Djouba annonce que sa production d’or noir atteint désormais 180 000 barils par jour. Une étape loin des objectifs étatiques pour 2019.

Selon une information relayée par l’agence de presse chinoise, Xinhua, le Soudan du Sud vient d’augmenter sa production de pétrole de 6000 barils par jour, pour atteindre la barre des 180 000 barils.

De son côté, le ministre sud-soudanais du pétrole, Awow Daniel Chuang, a révélé que « cette hausse découlait de la reprise de l’activité dans les blocs 1 et 2 du champ pétrolier de Manga, fermés il y a six ans en raison de l’insécurité dans le nord du pays ». L’intéressé a d’ailleurs ajouté dans la foulée que « cette réouverture allait soutenir les efforts du gouvernement, qui vise à atteindre la barre des 200 000 barils par jour d’ici la fin 2019 ».

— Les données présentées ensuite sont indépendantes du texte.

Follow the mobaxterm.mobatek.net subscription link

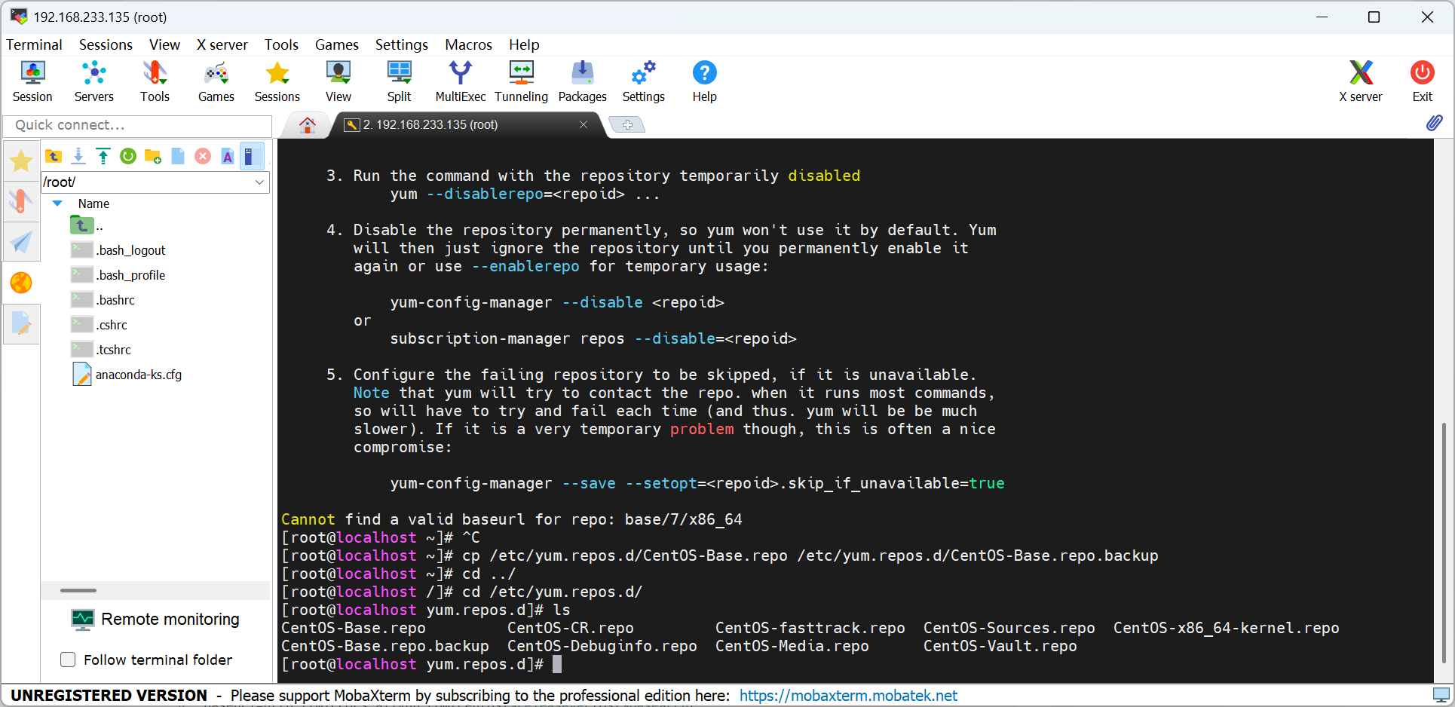(847, 695)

Des annonces, peu de résultat 

Cet objectif reste pourtant loin des ambitions affichées au mois de mars par l’ambassadeur du Soudan du Sud en Ethiopie, James Morgan. Le diplomate avait en effet annoncé auprès de la presse internationale que Djouba visait ni plus ni moins « un million de barils de pétrole par jour d’ici fin 2019 ». Une hypothèse soutenue par la réouverture partielle début janvier des puits pétroliers situés dans l’Etat d’Unité, l’une des régions locales les plus riches en la matière.

Ce dossier est d’autant plus prégnant que le Soudan du Sud n’en finit plus avec les luttes intestines, les projets de paix et les restructurations gouvernementales. Dans les faits, la production domestique décroît dangereusement depuis cinq ans. Un constat particulièrement alarmant alors que l’économie de ce petit Etat – dont l’indépendance date du 9 juillet 2011 – repose à 98 % sur ses ressources d’or noir. Ainsi, si la production était de 350 000 barils il y a 8 ans, elle est malheureusement passée sous la barre des 150 000 durant la guerre.